PC Pro has a report suggesting that the various 3G and other variants of mobile broadband could supplant fixed line broadband services such as ADSL and cable by 2010.
3G data cards have been around for some time, but the usage allowance was usually measured in 10's of Mega Bytes but the last year has seen products appearing at just £10 per month with 1000MB (1GB) of usage included. The result of this is that sales are booming, but it is too early to predict whether this is latent demand for a service that small businesses and pro-consumers want, i.e. to be online no matter where they are.
The mobile data cards, while offering much better value than previously, are still pretty light in terms of allowances- 7GB could set you back £25. The same amount of money on a fixed line service would get a lot more data. One real danger that perhaps only those in the most crowded parts of the country may be seeing is the level of contention present on the wireless networks.
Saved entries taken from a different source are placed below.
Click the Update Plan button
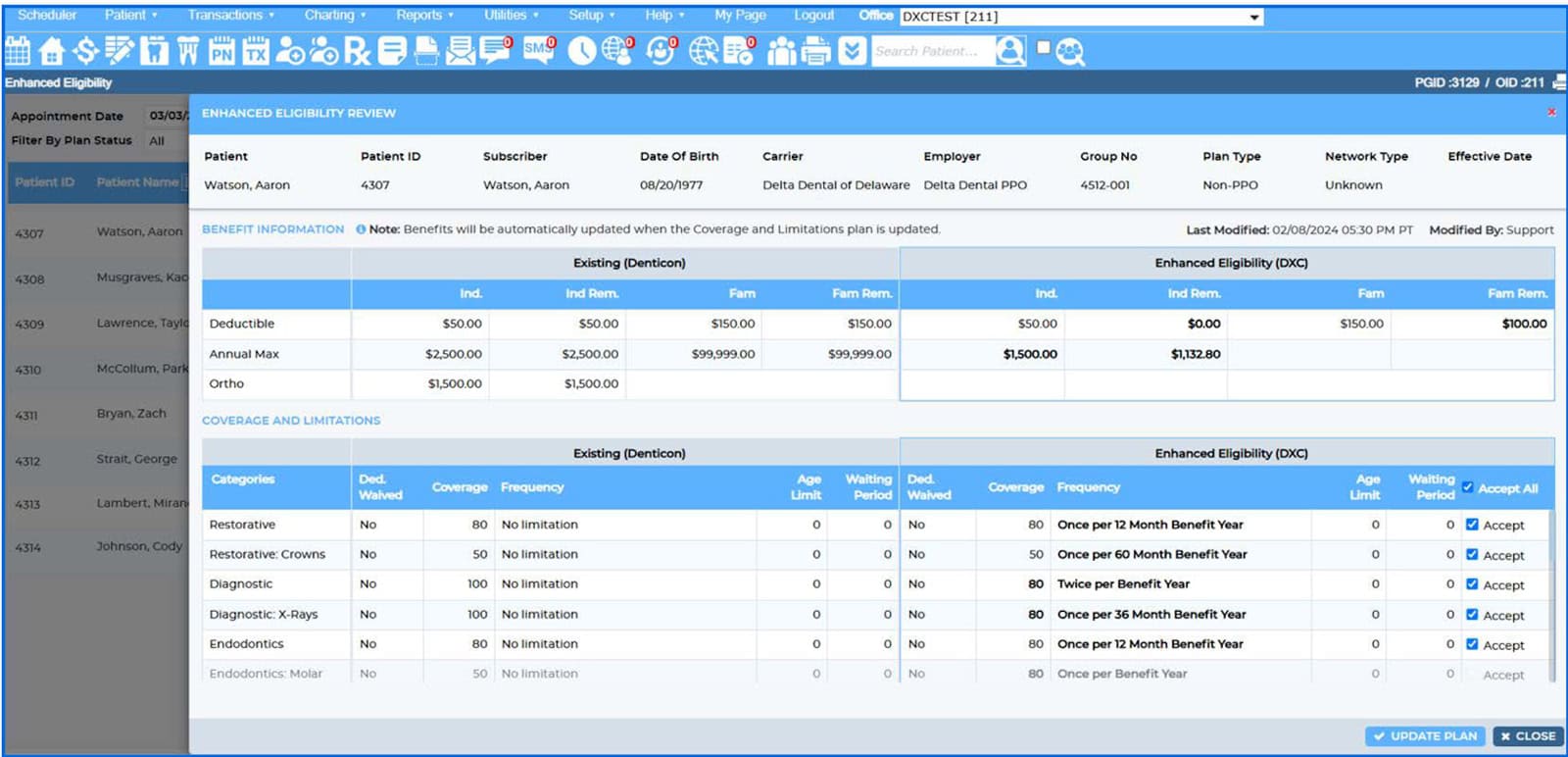This screenshot has width=1568, height=757. tap(1425, 735)
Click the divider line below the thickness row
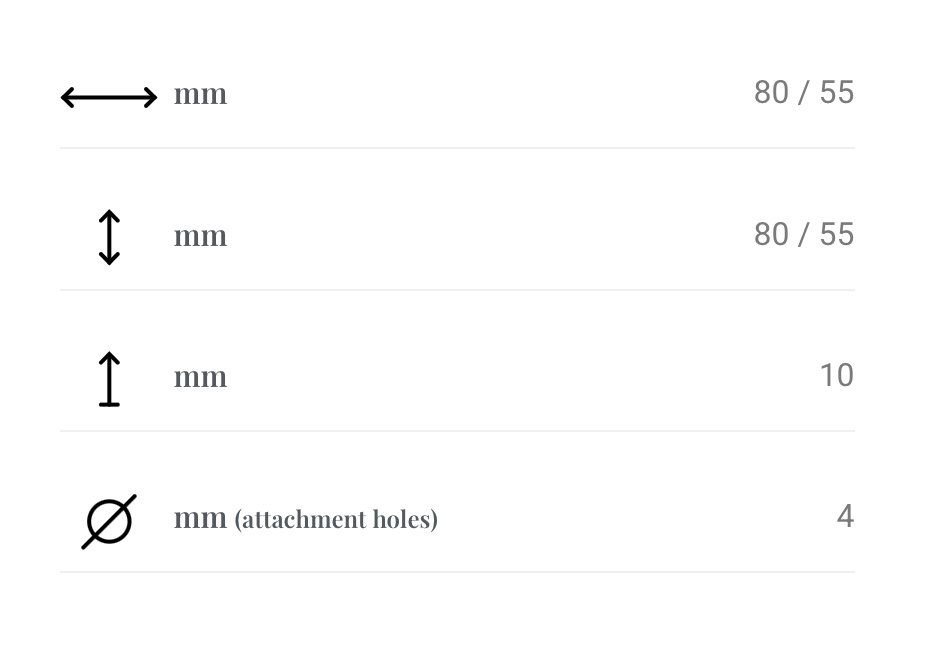The height and width of the screenshot is (645, 935). 457,430
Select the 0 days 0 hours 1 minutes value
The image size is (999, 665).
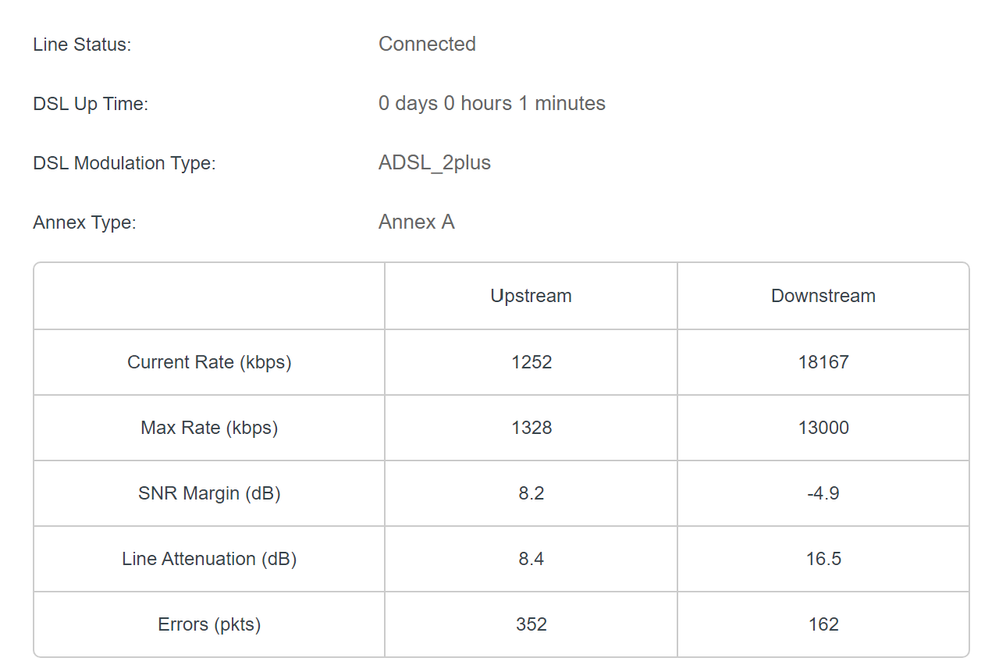(x=491, y=103)
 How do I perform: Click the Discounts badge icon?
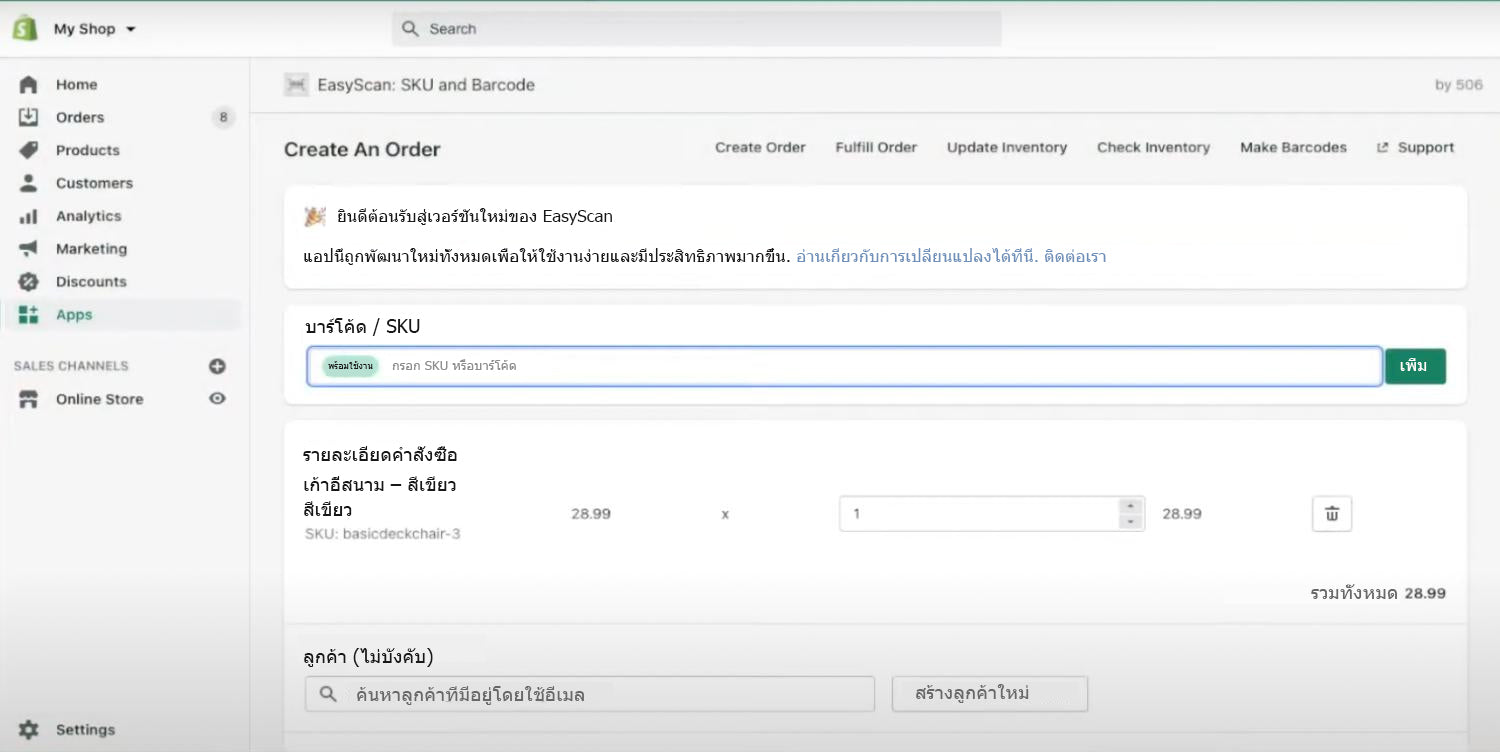28,282
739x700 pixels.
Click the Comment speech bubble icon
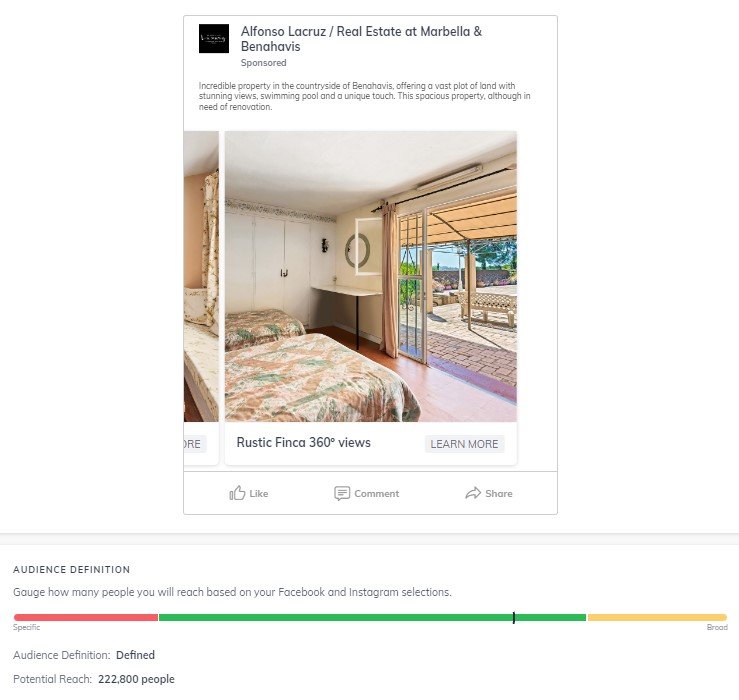pyautogui.click(x=342, y=494)
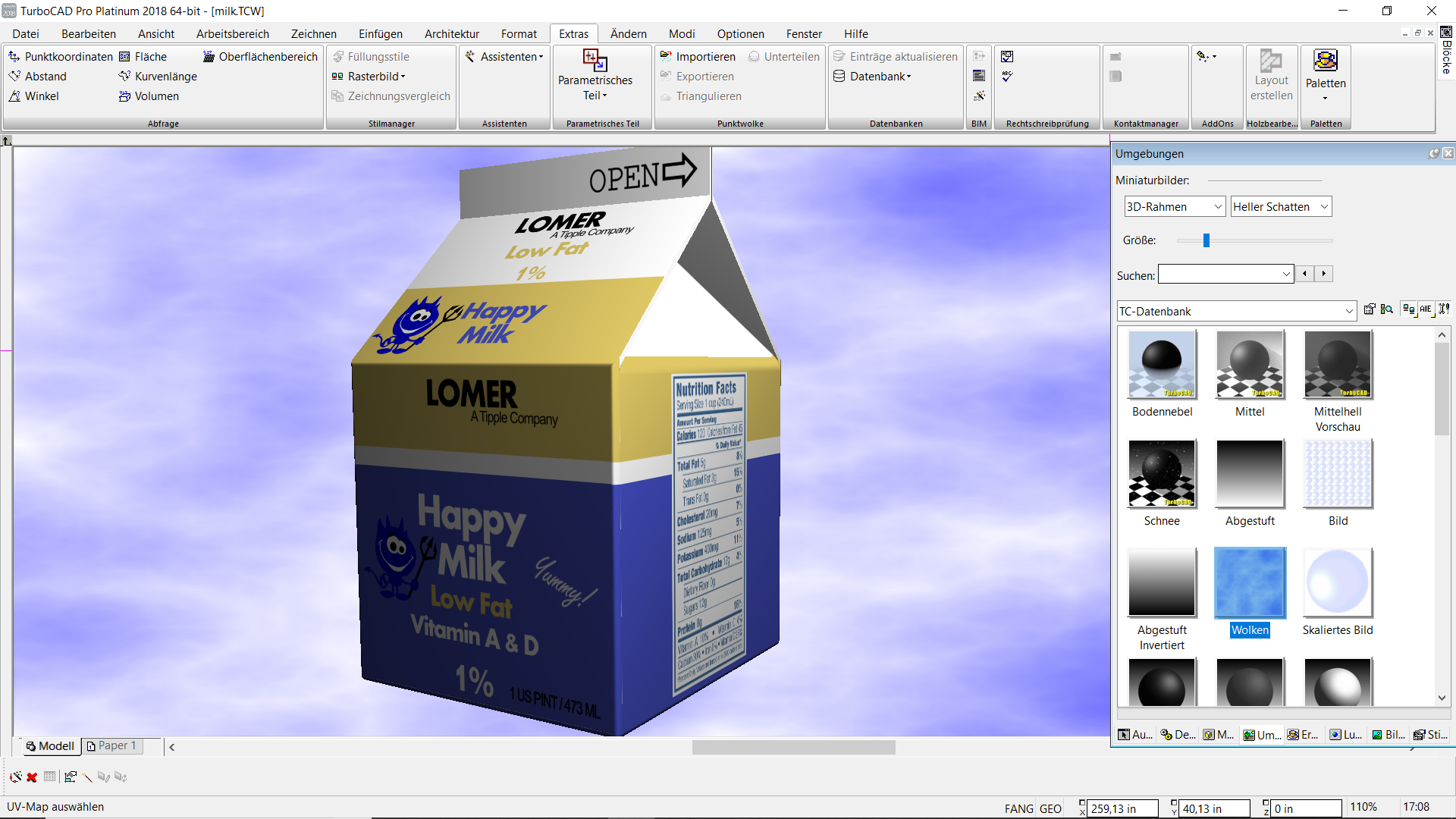
Task: Switch to the Paper 1 tab
Action: pos(112,746)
A big unanswered question is whether the mobile networks will expand capacity as more people sign-up to keep current performance levels. In the fixed line broadband arena we see some providers waiting until a network reaches breaking point before upgrading and others upgrading before capacity issues rear their head.
Many of the unlimited mobile packages do have fair use policies which have limits. The mobile market pioneered the use of unlimited in advertising with clauses that could see them charging you for excess usage or changing your product.
So what of the future of broadband? Is it to be the sci-fi vision of every device being connected wirelessly to the Internet? Well it seems to be heading that way, though it is likely fixed-line will survive in the home and business place as the advances in fixed line speeds are currently out-pacing that of wireless. We may see millions of mobile data cards sold in the next two years, but in all probability the bulk of usage will remain with fixed line providers.